━━━ Given information ━━━

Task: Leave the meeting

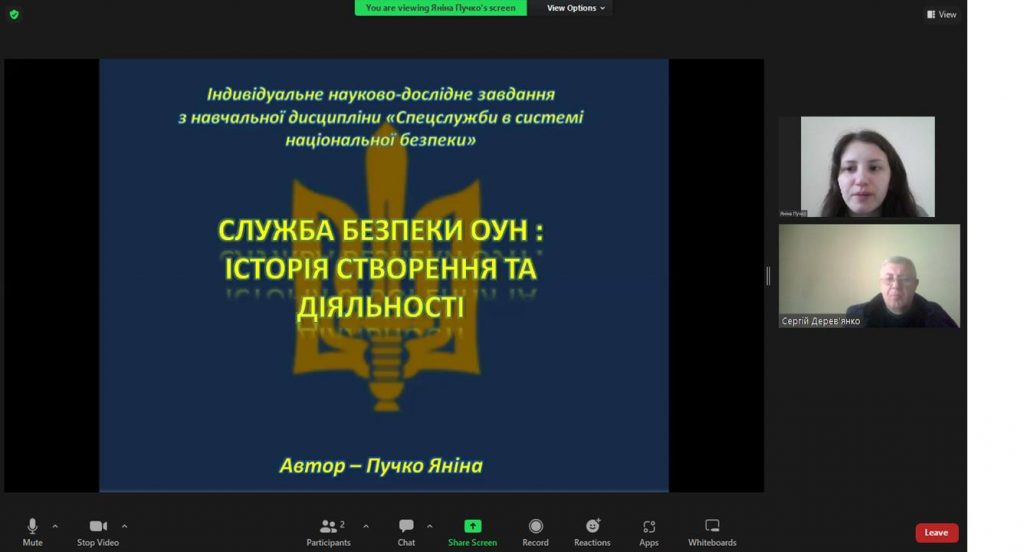Action: (x=936, y=533)
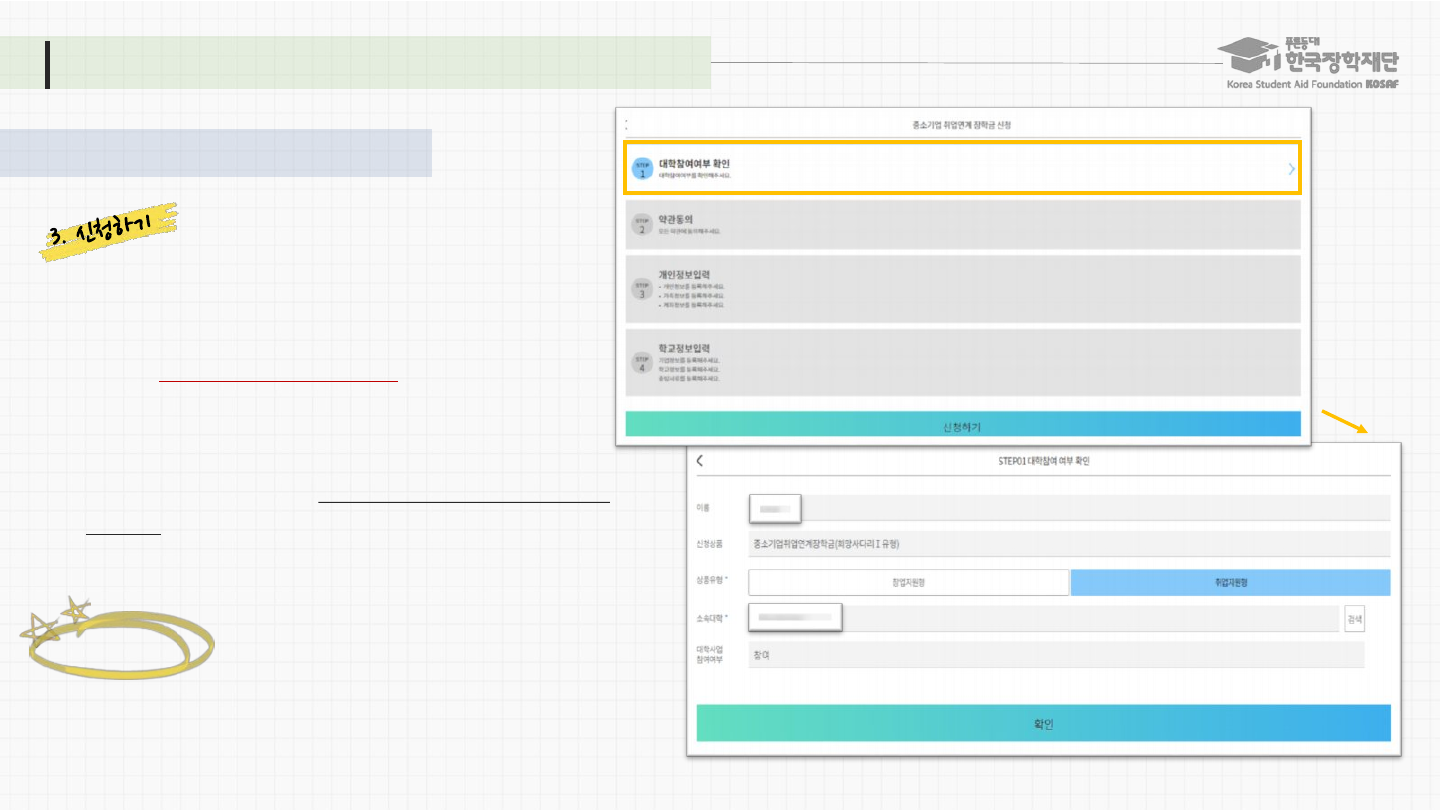Click the 이름 name input field

tap(1068, 508)
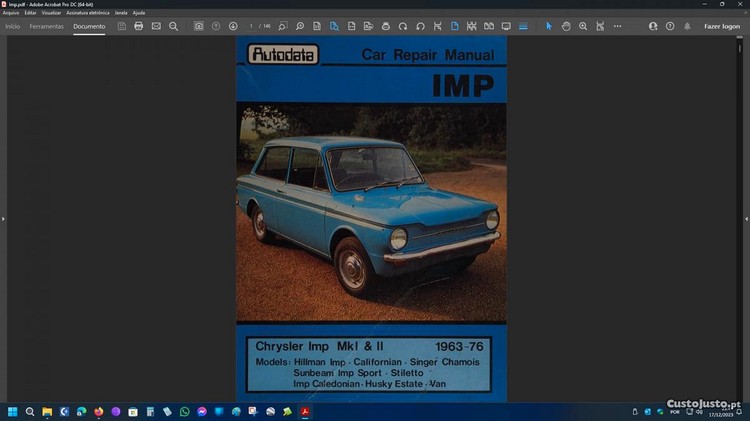
Task: Click the Print file icon
Action: 139,26
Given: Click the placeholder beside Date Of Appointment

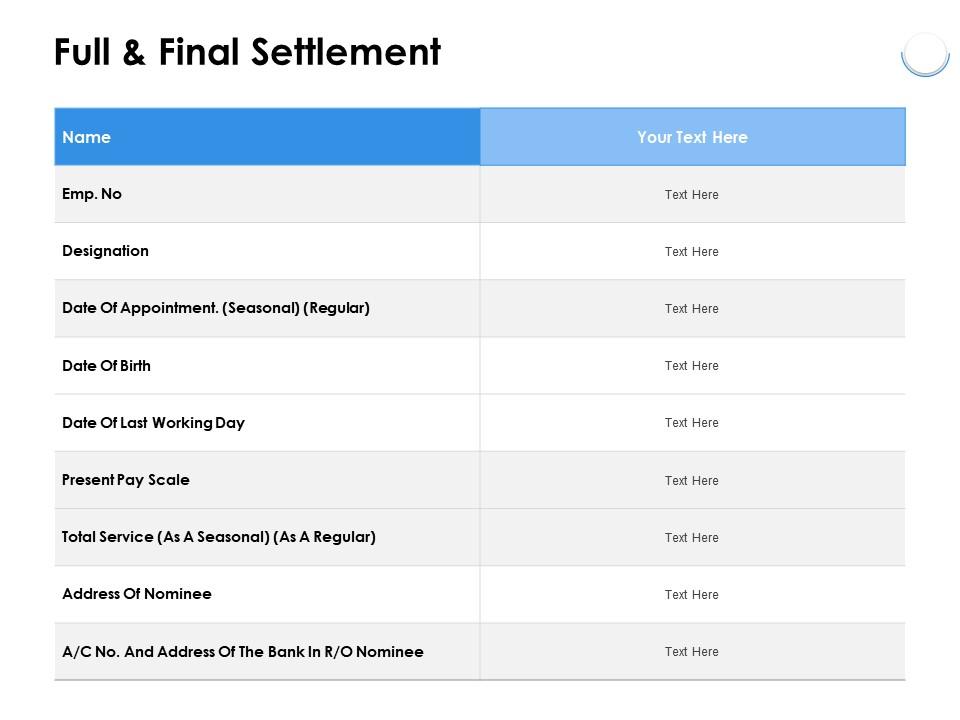Looking at the screenshot, I should click(692, 309).
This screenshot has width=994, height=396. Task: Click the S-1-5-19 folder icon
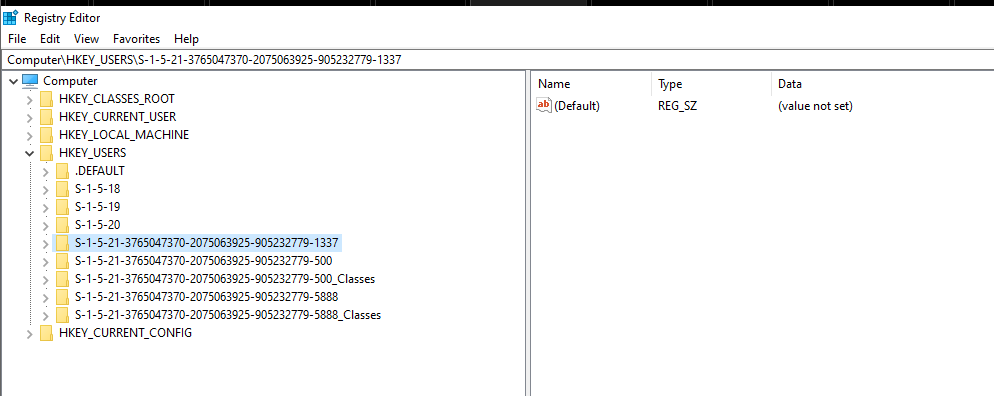click(x=62, y=207)
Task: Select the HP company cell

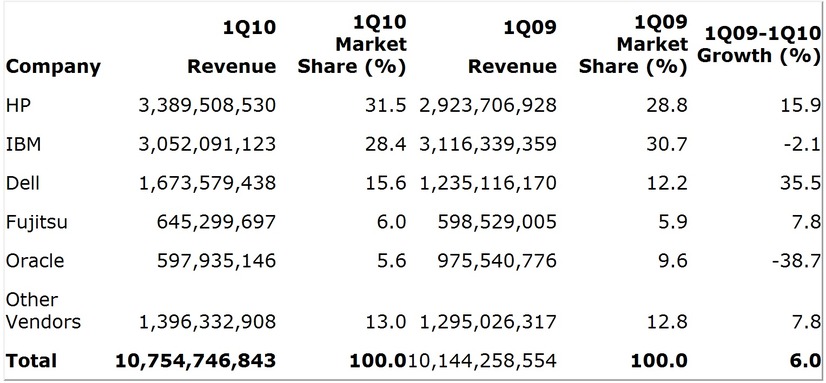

━━━

In the records above, find the line containing "This screenshot has" and restate it and every line after it word for word, all pictures excluded.

Task result
This screenshot has width=994, height=396. Task: Click the S-1-5-19 folder icon
click(x=62, y=207)
Task: Select the HP company cell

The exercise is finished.